One among many examples is William Radam, a German immigrant to the US, who, in the 1880s, started to sell his "Microbe Killer" throughout the United States and, soon afterwards, in Britain and throughout the British colonies. His concoction was widely advertised as being able to "cure all diseases",[26] and this phrase was even embossed on the glass bottles the medicine was sold in. In fact, Radam's medicine was a therapeutically useless (and in large quantities actively poisonous) dilute solution of sulfuric acid, coloured with a little red wine.[25] Radam's publicity material, particularly his books,[26] provide an insight into the role that pseudoscience played in the development and marketing of "quack" medicines towards the end of the 19th century.

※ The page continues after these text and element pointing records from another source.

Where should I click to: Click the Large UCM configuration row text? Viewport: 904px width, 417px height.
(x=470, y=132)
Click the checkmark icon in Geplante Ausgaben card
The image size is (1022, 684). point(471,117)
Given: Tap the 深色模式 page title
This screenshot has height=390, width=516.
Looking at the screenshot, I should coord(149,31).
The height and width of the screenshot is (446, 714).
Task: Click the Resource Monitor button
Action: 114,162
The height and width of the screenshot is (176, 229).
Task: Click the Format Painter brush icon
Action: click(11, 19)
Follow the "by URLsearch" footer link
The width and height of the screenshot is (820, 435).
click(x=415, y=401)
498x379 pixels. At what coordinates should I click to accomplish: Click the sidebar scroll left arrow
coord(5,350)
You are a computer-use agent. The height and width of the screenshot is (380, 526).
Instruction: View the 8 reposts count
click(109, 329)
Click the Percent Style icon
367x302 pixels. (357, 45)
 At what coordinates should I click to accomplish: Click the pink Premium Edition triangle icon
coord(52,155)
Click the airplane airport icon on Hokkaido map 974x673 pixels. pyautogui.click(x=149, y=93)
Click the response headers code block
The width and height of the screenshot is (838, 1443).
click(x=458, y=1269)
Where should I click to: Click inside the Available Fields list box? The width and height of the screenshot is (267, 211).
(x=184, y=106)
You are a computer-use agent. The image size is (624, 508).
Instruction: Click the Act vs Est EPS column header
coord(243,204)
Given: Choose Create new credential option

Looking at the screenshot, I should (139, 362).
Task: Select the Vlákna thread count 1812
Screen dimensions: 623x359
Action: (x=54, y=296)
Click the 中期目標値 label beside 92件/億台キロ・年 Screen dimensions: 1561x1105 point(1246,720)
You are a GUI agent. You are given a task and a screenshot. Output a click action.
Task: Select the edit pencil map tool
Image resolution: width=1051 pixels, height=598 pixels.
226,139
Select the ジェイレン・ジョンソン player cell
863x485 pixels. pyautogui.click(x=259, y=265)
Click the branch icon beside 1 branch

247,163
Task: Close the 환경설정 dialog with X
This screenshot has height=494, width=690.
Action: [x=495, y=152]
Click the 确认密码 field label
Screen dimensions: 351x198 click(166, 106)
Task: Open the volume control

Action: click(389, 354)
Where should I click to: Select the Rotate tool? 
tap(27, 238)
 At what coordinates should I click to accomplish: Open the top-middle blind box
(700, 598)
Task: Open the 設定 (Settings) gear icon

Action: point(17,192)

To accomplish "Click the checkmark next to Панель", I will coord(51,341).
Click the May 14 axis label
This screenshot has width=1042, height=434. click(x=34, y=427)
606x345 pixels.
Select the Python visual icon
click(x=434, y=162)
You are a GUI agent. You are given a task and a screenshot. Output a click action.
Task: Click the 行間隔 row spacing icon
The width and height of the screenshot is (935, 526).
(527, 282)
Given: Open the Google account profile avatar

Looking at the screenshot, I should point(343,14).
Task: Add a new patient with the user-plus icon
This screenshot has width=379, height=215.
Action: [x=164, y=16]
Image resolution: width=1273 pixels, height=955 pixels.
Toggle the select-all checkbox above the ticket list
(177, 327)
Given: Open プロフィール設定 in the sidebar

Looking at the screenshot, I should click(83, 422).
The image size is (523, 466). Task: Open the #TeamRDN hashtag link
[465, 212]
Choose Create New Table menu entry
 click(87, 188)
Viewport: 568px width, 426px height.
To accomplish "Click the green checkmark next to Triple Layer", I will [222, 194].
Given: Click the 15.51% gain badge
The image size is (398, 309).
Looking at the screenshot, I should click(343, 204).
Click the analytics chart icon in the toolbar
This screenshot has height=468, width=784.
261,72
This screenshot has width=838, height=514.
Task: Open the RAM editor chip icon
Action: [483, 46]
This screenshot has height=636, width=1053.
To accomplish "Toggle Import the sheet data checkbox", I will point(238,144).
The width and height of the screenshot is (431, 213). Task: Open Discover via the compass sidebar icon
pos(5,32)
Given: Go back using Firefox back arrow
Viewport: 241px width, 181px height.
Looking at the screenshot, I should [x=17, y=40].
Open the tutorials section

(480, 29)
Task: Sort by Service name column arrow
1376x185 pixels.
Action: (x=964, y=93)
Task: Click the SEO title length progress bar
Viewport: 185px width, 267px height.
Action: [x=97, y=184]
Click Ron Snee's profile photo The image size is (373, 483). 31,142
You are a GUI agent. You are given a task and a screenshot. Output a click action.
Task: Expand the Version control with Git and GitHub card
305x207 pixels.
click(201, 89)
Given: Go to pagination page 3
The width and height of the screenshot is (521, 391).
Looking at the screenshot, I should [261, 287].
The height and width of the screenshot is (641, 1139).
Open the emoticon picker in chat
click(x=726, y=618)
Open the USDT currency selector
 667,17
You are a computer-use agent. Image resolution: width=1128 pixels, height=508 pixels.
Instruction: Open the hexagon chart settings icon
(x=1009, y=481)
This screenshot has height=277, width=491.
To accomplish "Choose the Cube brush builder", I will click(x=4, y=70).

Advertising claims similar[27] to those of Radam can be found throughout the 18th, 19th, 20th and 21st centuries. "Dr." Sibley, an English patent medicine seller of the late 18th and early 19th centuries, even went so far as to claim that his Reanimating Solar Tincture would, as the name implies, "restore life in the event of sudden death". Another English quack, "Dr. Solomon" claimed that his Cordial Balm of Gilead cured almost anything, but was particularly effective against all venereal complaints, from gonorrhea to onanism. Although it was basically just brandy flavoured with herbs, the price of a bottle was a half guinea (£sd system) in 1800,[28]: 155 [b] equivalent to over £38 ($52) in 2014.[23]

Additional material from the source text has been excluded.